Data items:
┄┄┄┄┄┄┄┄┄┄┄┄┄┄┄┄┄┄┄┄
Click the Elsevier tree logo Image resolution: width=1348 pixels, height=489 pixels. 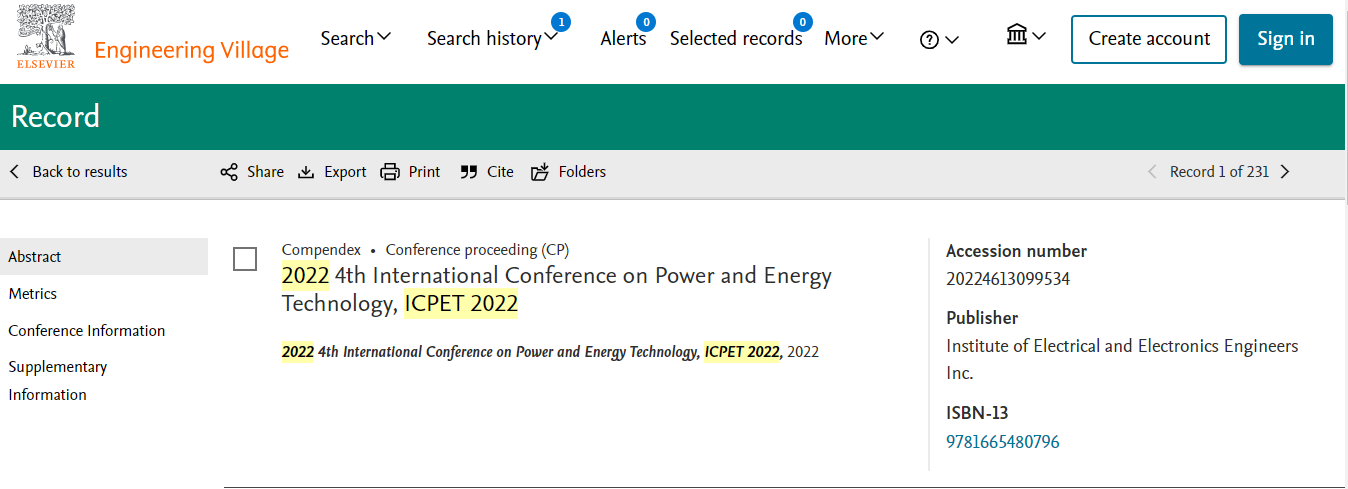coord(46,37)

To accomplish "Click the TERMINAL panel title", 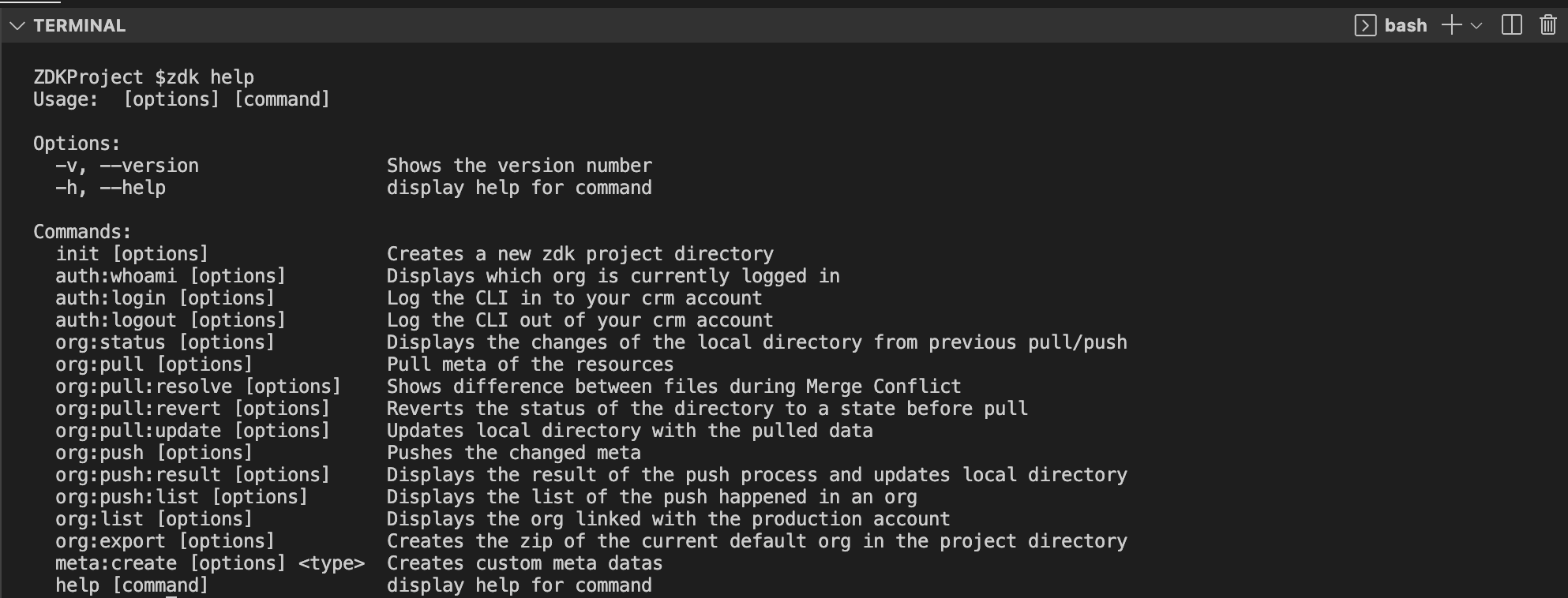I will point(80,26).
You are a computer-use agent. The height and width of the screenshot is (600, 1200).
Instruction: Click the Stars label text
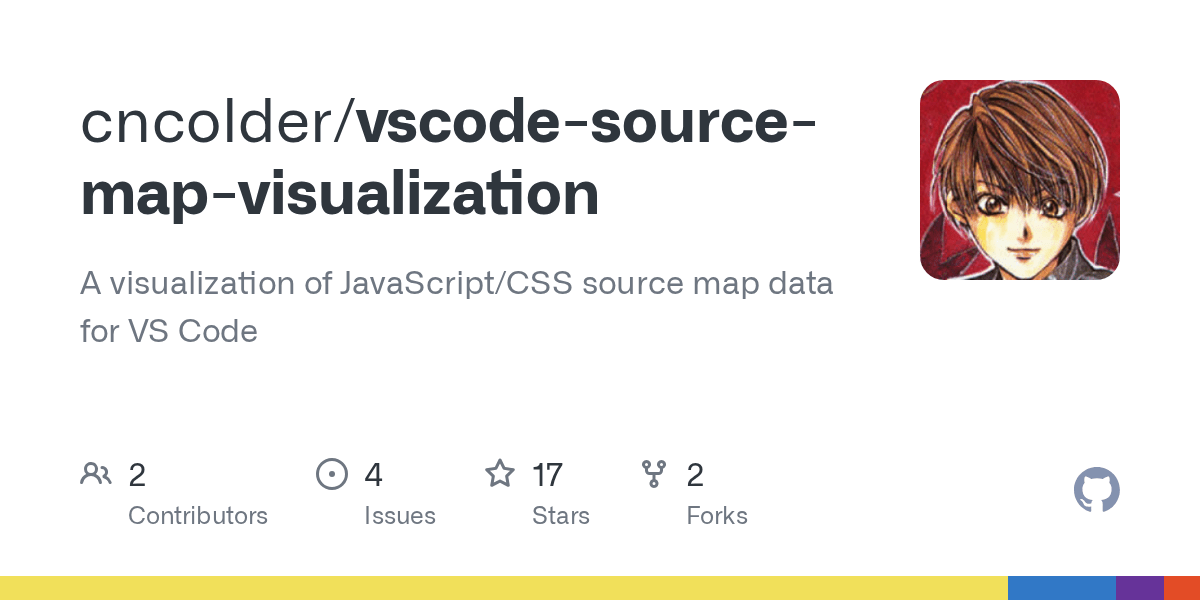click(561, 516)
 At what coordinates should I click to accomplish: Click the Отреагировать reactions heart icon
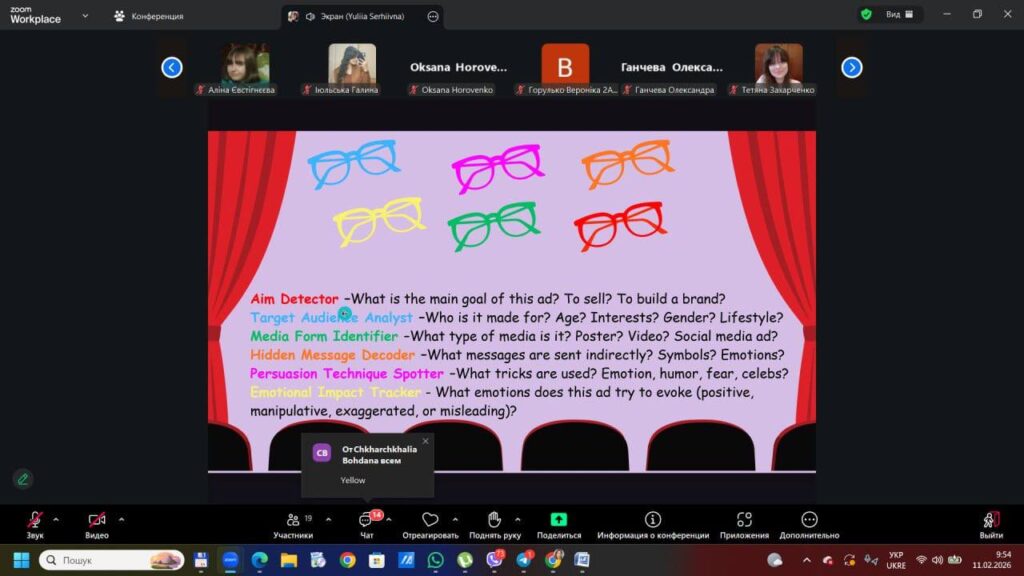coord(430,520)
┄┄┄┄┄┄┄┄┄┄┄┄┄┄┄┄┄┄┄┄
Assignment: Give back exactly the lines from the one containing "Instruction: Click the Stars label text" to the final line of the entries, both included, and no picture.

Answer to the problem:
Instruction: Click the Stars label text
click(561, 516)
 At what coordinates should I click to accomplish: Click the Отреагировать reactions heart icon
coord(430,520)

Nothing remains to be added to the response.